If S is not a public interest entity, there is no cooling-off requirement for individual B in relation to the audit of S. However, individual B will be subject to the general provisions set out in paragraphs 540.2 - R540.4.

From the perspective of the group audit of P, it is necessary to determine if individual B is a key audit partner for the audit of P.

This determination would depend on, for example, the significance of the subsidiary and whether individual B makes key decisions or judgements with respect to the audit of the group.

If individual B was considered to be a key audit partner with respect to the group audit of P, he or she is required to serve a two-year cooling-off period from the group audit of P. (Also look at Question 5)

If individual B was not considered to be a key audit partner in relation to the group audit of P, there is no cooling-off requirement for individual B in relation to the group audit of P.  However, individual B will be subject to the general provisions set out in paragraphs 540.2 A1 - R540.4.


 

In this example, individual A has completed a cumulative period of seven years as engagement partner on the audit of a public interest entity (P).

Could individual A participate in the audit of a subsidiary (S) of P for purposes of the group audit of P without completing the required cooling-off period of five years?

No.

Paragraph R400.20 of PES 1 states that:

  1. Where an audit client is a FMC reporting entity considered to have a higher level of public accountability, references to an audit client include its related entities (which include subsidiaries); and
  2. For all other audit clients, references to an audit client include related entities over which the client has direct or indirect control (which also would include subsidiaries).

Accordingly, individual A is subject to a five-year cooling-off period with respect to both P and S, as the reference to the audit client (P) also includes S. Individual A would therefore not be permitted under the Code to participate in the audit of S for purposes of the group audit of P without completing the required cooling-off period of five years (subject to paragraph R540.19).

However, if the audit of S is undertaken for purposes other than the group audit of P (for example, a statutory audit of S where the audit evidence is not used in the group audit of P), A could participate in that audit of S without serving any cooling-off period, subject to consideration of threats and safeguards pursuant the general provisions in paragraphs 540.2 - R540.4.


 

In this example, Individual C has completed a cumulative period of seven years as engagement partner on the audit of a subsidiary (S) of a public interest entity (P).

Could individual C participate in the group audit of P after completing the seven years on the audit of S?

It depends on whether:

  1. individual C was a KAP with respect to the group audit of P; and
  2. whether S is a FMC reporting entity considered to have a higher level of public accountability and, if so, whether it is material to P.

If individual C was considered to be a key audit partner with respect to the group audit of P, he or she would not be able to participate in the group audit of P until the completion of a two-year cooling-off period.
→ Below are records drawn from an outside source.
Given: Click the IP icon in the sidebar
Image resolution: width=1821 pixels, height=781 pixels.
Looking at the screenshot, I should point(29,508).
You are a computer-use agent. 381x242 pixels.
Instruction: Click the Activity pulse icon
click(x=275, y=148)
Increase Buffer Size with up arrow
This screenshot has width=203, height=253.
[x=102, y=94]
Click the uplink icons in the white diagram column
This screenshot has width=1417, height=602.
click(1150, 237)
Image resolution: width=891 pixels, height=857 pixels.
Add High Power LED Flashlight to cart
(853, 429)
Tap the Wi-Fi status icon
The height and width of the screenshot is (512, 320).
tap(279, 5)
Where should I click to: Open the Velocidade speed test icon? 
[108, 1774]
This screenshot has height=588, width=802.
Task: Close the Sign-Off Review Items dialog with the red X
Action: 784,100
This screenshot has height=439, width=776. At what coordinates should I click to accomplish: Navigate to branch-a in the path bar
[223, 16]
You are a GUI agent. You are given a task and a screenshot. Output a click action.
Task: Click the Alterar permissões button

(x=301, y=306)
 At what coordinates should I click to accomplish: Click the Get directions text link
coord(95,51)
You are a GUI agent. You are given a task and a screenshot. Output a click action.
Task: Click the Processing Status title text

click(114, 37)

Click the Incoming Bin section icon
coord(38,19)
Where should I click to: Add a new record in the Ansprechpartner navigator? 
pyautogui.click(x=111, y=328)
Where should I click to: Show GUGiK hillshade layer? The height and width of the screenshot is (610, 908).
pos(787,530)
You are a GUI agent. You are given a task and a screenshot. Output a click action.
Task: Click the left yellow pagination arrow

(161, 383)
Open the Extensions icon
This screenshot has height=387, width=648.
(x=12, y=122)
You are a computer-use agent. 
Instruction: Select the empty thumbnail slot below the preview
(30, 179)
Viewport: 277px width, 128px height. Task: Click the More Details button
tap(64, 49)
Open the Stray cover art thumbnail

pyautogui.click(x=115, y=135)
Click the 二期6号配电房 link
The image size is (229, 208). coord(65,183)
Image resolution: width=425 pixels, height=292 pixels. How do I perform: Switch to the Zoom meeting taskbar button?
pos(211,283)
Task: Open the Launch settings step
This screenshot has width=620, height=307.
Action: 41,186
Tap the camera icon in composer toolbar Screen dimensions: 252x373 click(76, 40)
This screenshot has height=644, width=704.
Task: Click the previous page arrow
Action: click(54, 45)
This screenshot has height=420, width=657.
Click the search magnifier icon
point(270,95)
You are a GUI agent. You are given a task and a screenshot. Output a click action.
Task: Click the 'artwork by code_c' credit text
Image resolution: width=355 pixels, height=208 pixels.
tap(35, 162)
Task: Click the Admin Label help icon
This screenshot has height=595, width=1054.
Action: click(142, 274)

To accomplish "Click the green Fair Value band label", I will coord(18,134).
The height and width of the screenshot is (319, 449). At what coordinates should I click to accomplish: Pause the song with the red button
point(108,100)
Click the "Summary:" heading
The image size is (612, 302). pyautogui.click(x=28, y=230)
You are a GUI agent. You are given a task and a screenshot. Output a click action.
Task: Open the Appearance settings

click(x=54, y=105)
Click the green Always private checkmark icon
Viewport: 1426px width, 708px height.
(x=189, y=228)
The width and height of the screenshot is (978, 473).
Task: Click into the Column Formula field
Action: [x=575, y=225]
If S is a public interest entity, individual C would be required to serve a five-year cooling-off period (subject to paragraph R540.19) in relation to the audit of S.

If individual C was not considered to be a key audit partner with respect to the group audit of P, but S is a FMC reporting entity considered to have a higher level of public accountability and it is material to P, individual C would also not be able to participate in the group audit of P.[1] Under the related entity provision in paragraph R400.20, the reference to audit client (in this case, S) will also include P.[2] Individual C would therefore not be permitted to participate in the group audit of P without completing the required cooling-off period of five years (subject to paragraph R540.19).

In all other circumstances, P would not be considered to be part of the audit client (S) and individual C could participate in the group audit of P after serving seven years as engagement partner on the audit of S, subject to consideration of threats and safeguards pursuant the general provisions in paragraphs 540.2 – R540.4.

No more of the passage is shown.